# Problem converting from mod_fastcgi to mod_fgid

## Fred Krogh

I have had apache working with fastcgi.  But recently for unknown reasons it could not find libmysqlclient.  I have not been using the latest apache as it does not support fastcgi.  Given that the old one is no long working, I've emerged /apache-2.4.4-r3, and attempted to edit all the configuration files to use mod_fcgid.  When attempting to start apache2, I'm getting  *Quote:*   

>  * apache2 has detected an error in your setup:
> 
> apache2: Syntax error on line 675 of /etc/apache2/httpd.conf: Syntax error on line 2 of /etc/apache2/modules.d/20_mod_fcgid.conf: Cannot load modules/mod_fcgid.so into server: /usr/lib64/apache2/modules/mod_fcgid.so: undefined symbol: unixd_config
> 
>  * ERROR: apache2 failed to start

 

/etc/apache2/modules.d/20_mod_fcgid.conf contains *Quote:*   

> <IfDefine FCGID>
> 
> LoadModule fcgid_module modules/mod_fcgid.so
> 
> SocketPath /var/run/fcgidsock
> ...

 

I don't know where unixd_config is used, but others have got this error using PHP and that is not my case.

I'm hoping this suggests something to the wonderful helpers out there, thanks,

Fred

----------

## Fred Krogh

It has become clear that my big problem in this case is getting apache-2.4.4-r3 working.  I'm going back to apache-2.2.24-r1.  I was trying to emerge apache-2.4.4-r3 again, and got this message *Quote:*   

> Module 'socache_shmcb' is required in the default apache configuration.

 And I seen no sign of a module socache_shmcb.

----------

▶ [Data extract]:
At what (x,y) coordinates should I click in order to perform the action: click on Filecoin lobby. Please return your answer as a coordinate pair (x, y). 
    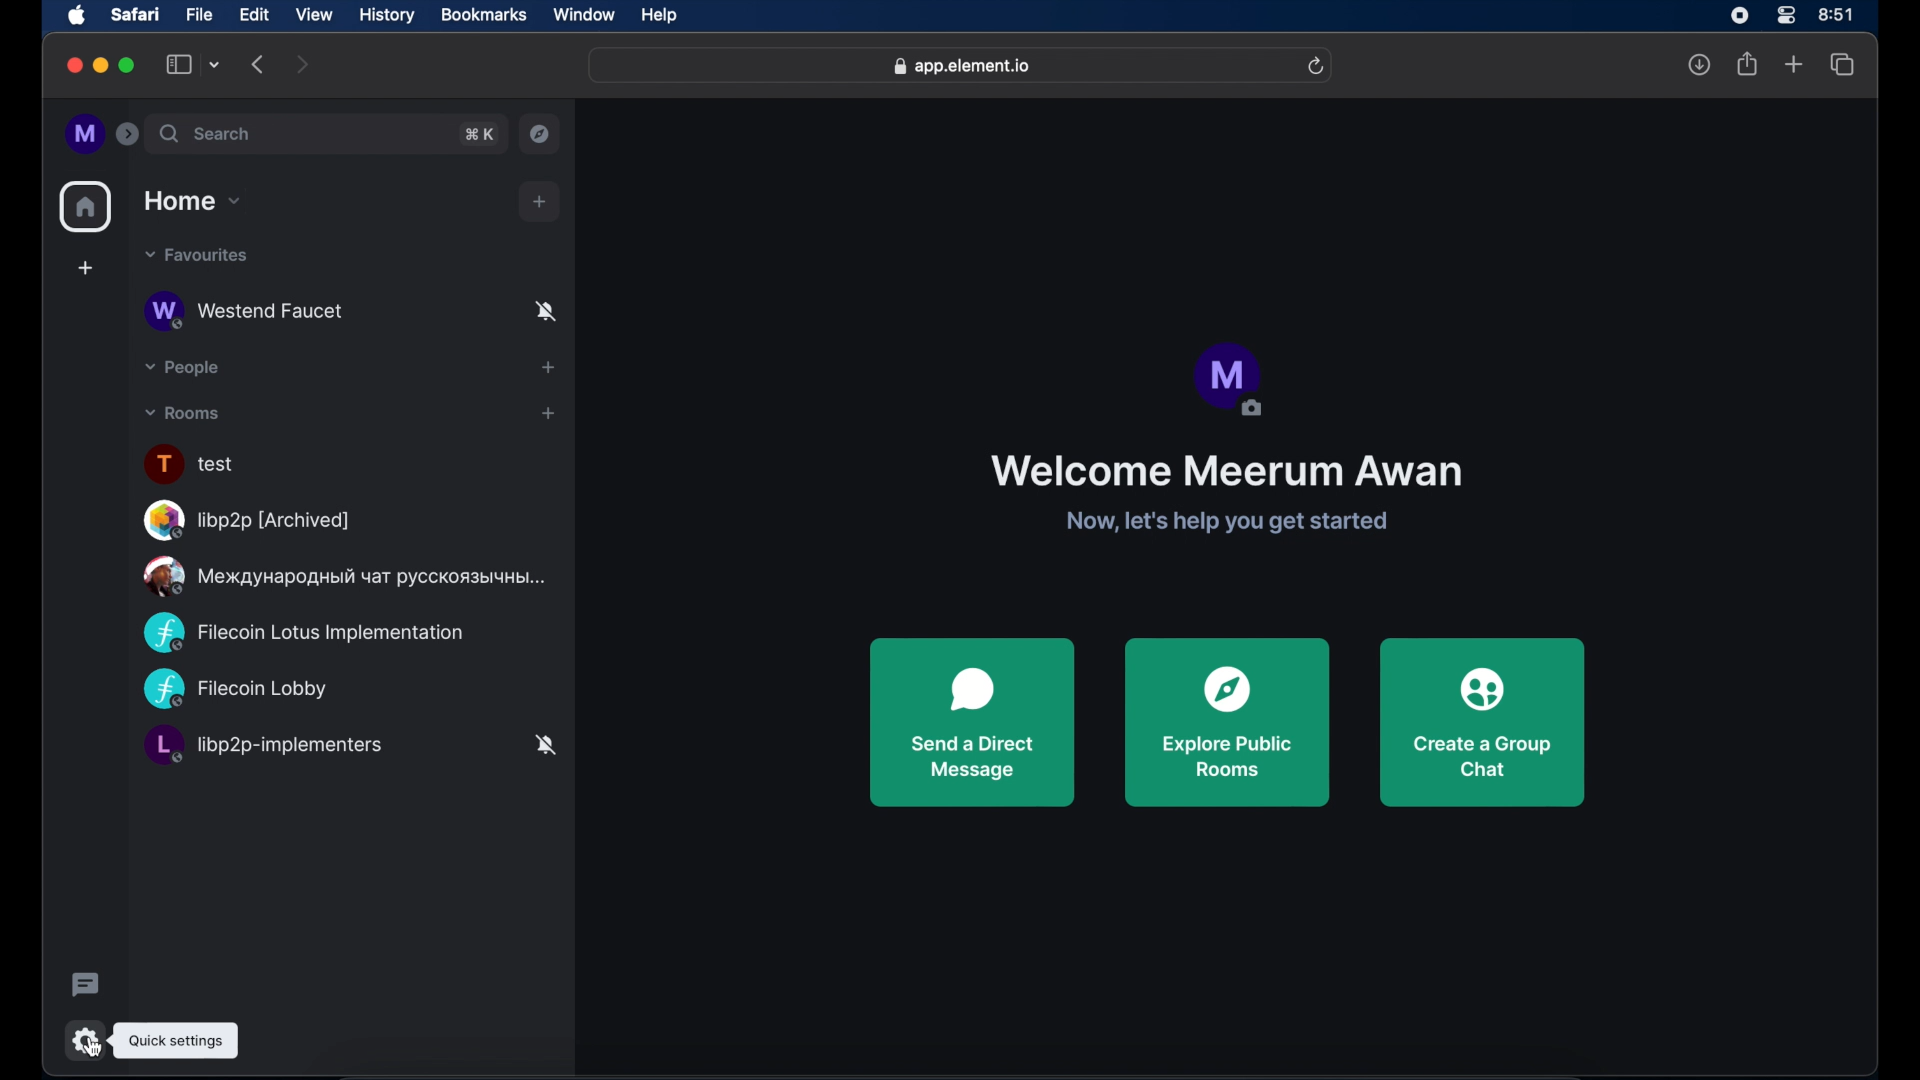
    Looking at the image, I should click on (239, 688).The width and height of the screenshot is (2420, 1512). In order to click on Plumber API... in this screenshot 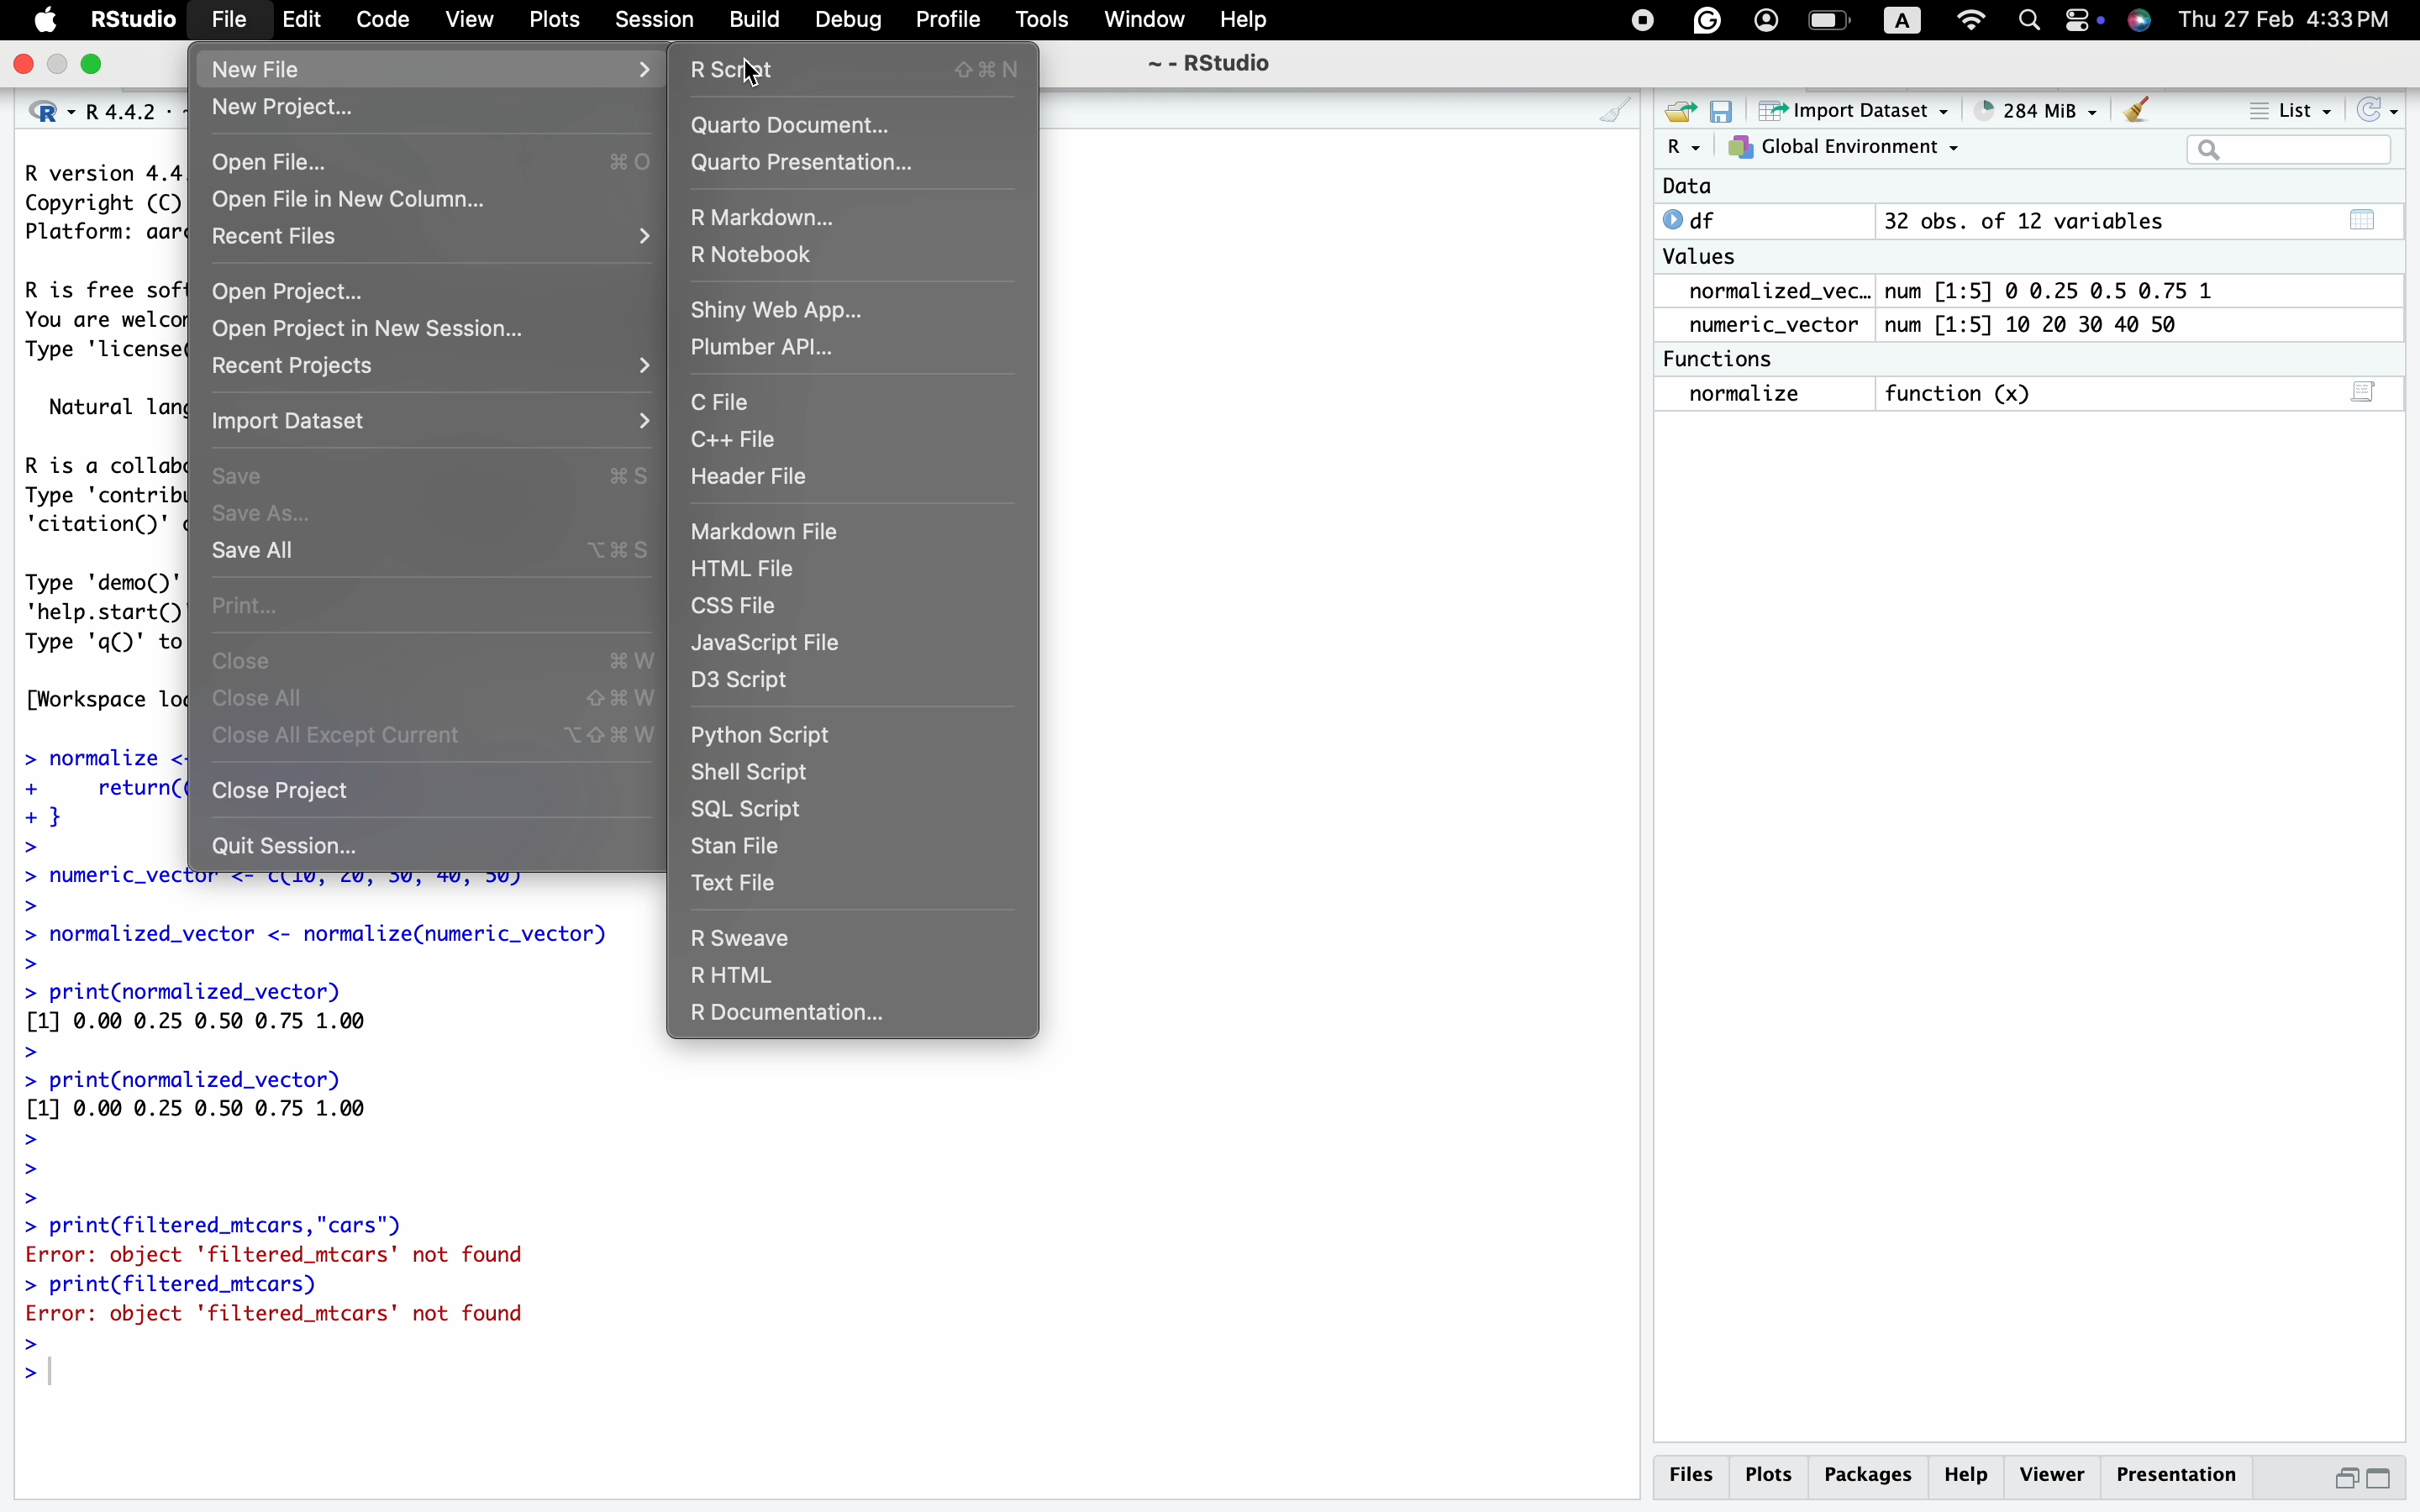, I will do `click(772, 350)`.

▶ [Exercise requirements]: In the forum thread about converting from mod_fastcgi to mod_fcgid, which Apache version does the poster decide to go back to? The lines above are separate material and have no connection to the forum thread.

▶ [Written solution]: apache-2.2.24-r1